Employers frequently attempt to label employees as independent contractors in order to escape the duties and responsibilities they would otherwise owe if the individual were characterized as an employee. In many instances, however, the U.S. Internal Revenue Service (IRS) attacks the characterization of “independent contractor” status.
The IRS uses a variety of “factors” to determine a worker’s true status. Most focus on the control exercised by the employer over hours, where and how the work must be done, supervision, quality control and other factors. When the IRS is successful, the employer may be required to pay any unpaid back payroll taxes and any penalties for such unpaid taxes.
An alternative has been to use “temp” agencies. Such agencies employ workers and send them to work for others on a temporary basis; the worker remains an employee of the temp agency, relieving the employer of many duties. A similar, more recent phenomenon is professional employer organizations (PEOs). PEOs commonly become the employers and “lease back” the company’s employees on a long-term basis.
PEOs that “lease” employees to customers may then be able to procure things such as group benefits and workers’ compensation coverage at reduced rates, due to their larger numbers of employees. To induce employers to utilize their services, PEOs, in effect, pass some of these savings along to employers/customers who lease workers from them. The PEOs also usually handle payroll and other accounting services for leased employees at significant savings to the employer. Leased employees typically cost more than independent contractors, but less than full-time employees.

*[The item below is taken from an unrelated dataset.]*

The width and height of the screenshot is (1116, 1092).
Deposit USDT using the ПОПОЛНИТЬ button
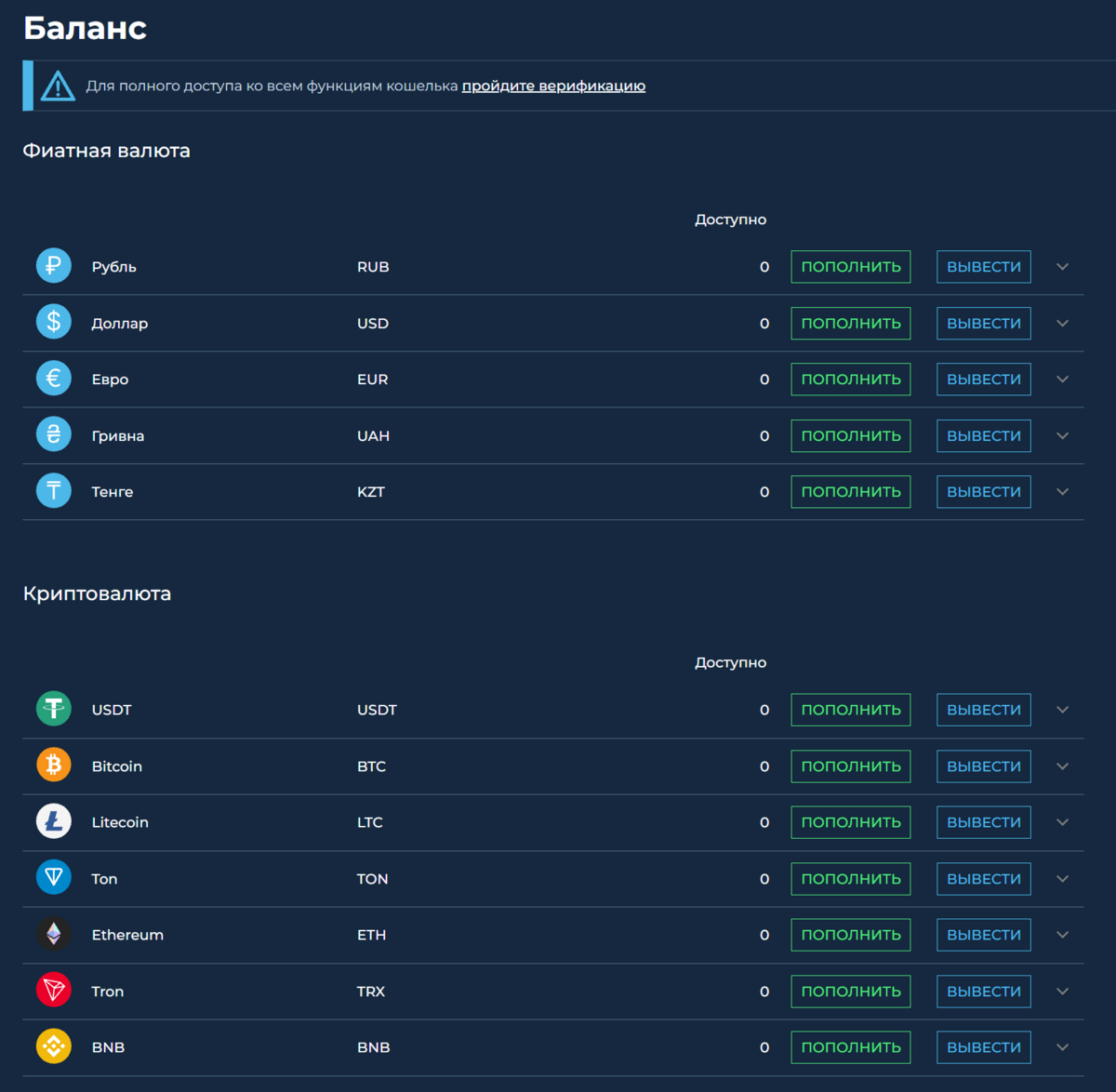[x=850, y=710]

As a practical matter, if employment and/or tax laws are violated, the employers using PEOs may also be held liable as “joint employers.” In addition, even though a leased employee is not technically on the employer’s payroll, the employer may still be legally obligated to provide a safe and harassment-free workplace and avoid illegal discrimination. Thus, not all duties owed by an employer to an employee are eliminated by using a PEO.
Employers may be able to decrease the risk of being considered “joint employers” with their PEOs by limiting supervision and control over leased workers and avoiding using such employees for extended periods of time. A clear contract that specifies each worker’s role and status as a leased employee may also help. In addition, employers should ensure that correct comprehensive general liability and workers’ compensation insurance are maintained by the PEO. In the final analysis, however, it may be very difficult for an employer to avoid certain liabilities, such as responsibility for unpaid payroll taxes.
PEOs are regulated by law in many states, and Congress has also considered a number of measures to regulate and clarify their status. Further legal limitations and requirements related to using a PEO may therefore exist.